- LISTA DE TAREFAS:
1: Transcreva sem nenhuma alteração o trecho da reportagem sobre a eleição presidencial na Turquia que começa com as palavras "A crise em torno" e termina com "internacionais Grenville Byford.".
2: Retome a reportagem sobre a eleição presidencial na Turquia logo depois da última frase apresentada.

- TEXTO DE ORIGEM:
====
Crise em torno da eleição do novo presidente reacende disputa sobre influências da Europa e do Oriente Médio no país

Para analista, batalha é forma de mostrar aos muçulmanos "que é possível ser rico e livre e, ainda assim, muçulmano"

CLÓVIS ROSSI
ENVIADO ESPECIAL A PARIS

A crise em torno da eleição (pelo Parlamento) do novo presidente da Turquia retirou o véu de uma velha disputa pela alma turca entre o Ocidente e o Oriente, entre a Europa e o Oriente Médio.
Ou, posto de outra forma, é uma batalha para "persuadir 1,5 bilhão de muçulmanos, no mundo todo, de que podem ser ricos e livres e, ainda assim, permanecer muçulmanos. A Turquia seria a melhor demonstração prática dessa possibilidade", como disse à Folha o analista de assuntos internacionais Grenville Byford.
Ou ainda, como prefere Suat Kiniklioglu, diretor em Ancara do "German Marshall Fund" dos EUA, "não se trata de islã x secularismo, mas de uma elite nacionalista que olha para dentro versus um grande segmento da sociedade que quer gozar de uma democracia saudável".
Decodificando os termos:
1 - A Turquia é, desde Kemal Ataturk, fundador da Turquia moderno, um país secular, de maioria muçulmana, mas pró-ocidental e com um razoável teor de democracia, crescente ao longo dos anos, após livrar-se da praga de golpes militares.
2 - É governada hoje por um partido (AKP, Partido do Desenvolvimento e da Justiça) moderadamente islamita, que controla o Parlamento, mas não a Presidência.
3 - O presidente é eleito indiretamente e o primeiro-ministro, Recep Tayyip Erdogan, indicou para o cargo seu chanceler, o também moderado islamita Abdulá Gül.
4 - Gül não conseguiu os votos necessários no primeiro turno, a Justiça declarou o processo inválido, por falta de quórum, e o Exército entrou em campo para advertir que deixar o governo e a Presidência nas mãos de islamitas ameaçava o laicismo de que as Forças Armadas se dizem guardiãs.
Conseqüência do impasse: convocação de eleições parlamentares para 22 de junho, quando deveriam ser apenas em novembro, como forma de relegitimar o novo governo -e, por extensão, quem vier a ser apontado para a Presidência. Resolve o impasse? À primeira vista, não, porque o AKP deve renovar, talvez aumentar, sua maioria. "Ficarei chocado se eles não vencerem a próxima eleição", diz Byford.
A previsão do especialista faz sentido: o modelo eleitoral turco impede que obtenham cadeiras no Congresso partidos que fiquem com menos de 10% dos votos, na média nacional. Seus postos cabem aos partidos que superem a barreira. Com isso, o AKP ficou com mais de 60% das cadeiras na Assembléia Nacional, apesar de ter tido apenas 34 % dos votos.
====
- MATERIAL FORNECIDO:
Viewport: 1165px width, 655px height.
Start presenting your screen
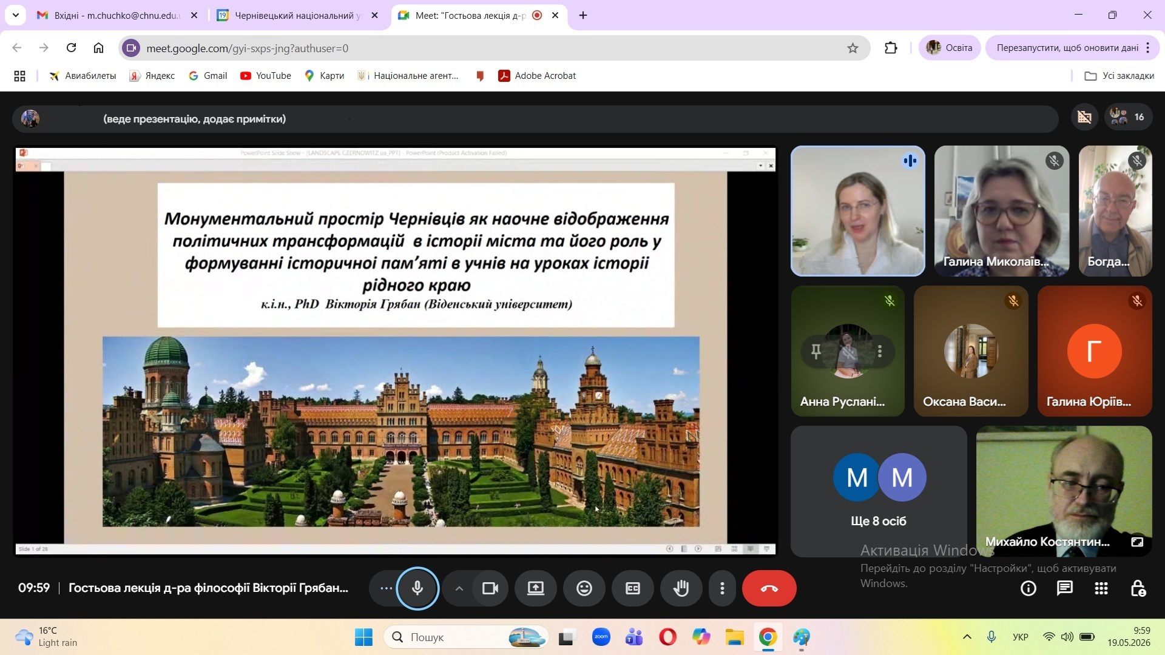tap(535, 588)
====
- RESULTADOS DAS TAREFAS:
1:
A crise em torno da eleição (pelo Parlamento) do novo presidente da Turquia retirou o véu de uma velha disputa pela alma turca entre o Ocidente e o Oriente, entre a Europa e o Oriente Médio.
Ou, posto de outra forma, é uma batalha para "persuadir 1,5 bilhão de muçulmanos, no mundo todo, de que podem ser ricos e livres e, ainda assim, permanecer muçulmanos. A Turquia seria a melhor demonstração prática dessa possibilidade", como disse à Folha o analista de assuntos internacionais Grenville Byford.

2:
Como a fragmentação dos partidos laicos e oposicionistas se manteve, o razoável é supor que o AKP manterá sólido controle do Congresso.
Pergunta seguinte inevitável: o partido e seus dois principais líderes (Erdogan e Gül) são islamitas moderados e pró-ocidentais ou têm uma "agenda islamita secreta", conforme se especula na própria Turquia?
A maioria dos especialistas aposta firme e confiante na primeira hipótese. Morton I. Abramowitz, ex-embaixador norte-americano na Turquia, em recente depoimento para o Council on Foreign Relations, disse que Gül é estimado nos círculos ocidentais, como "um político conciliador", e decretou: "Está fora de questão que a Turquia se transforme em um Estado extremista".
Reforça Kiniklioglu, do German Marshall Fund: "Essas pessoas não são islamitas. São democratas muçulmanos ou democratas conservadores ou pós-islamitas, o que você quiser, menos islamitas".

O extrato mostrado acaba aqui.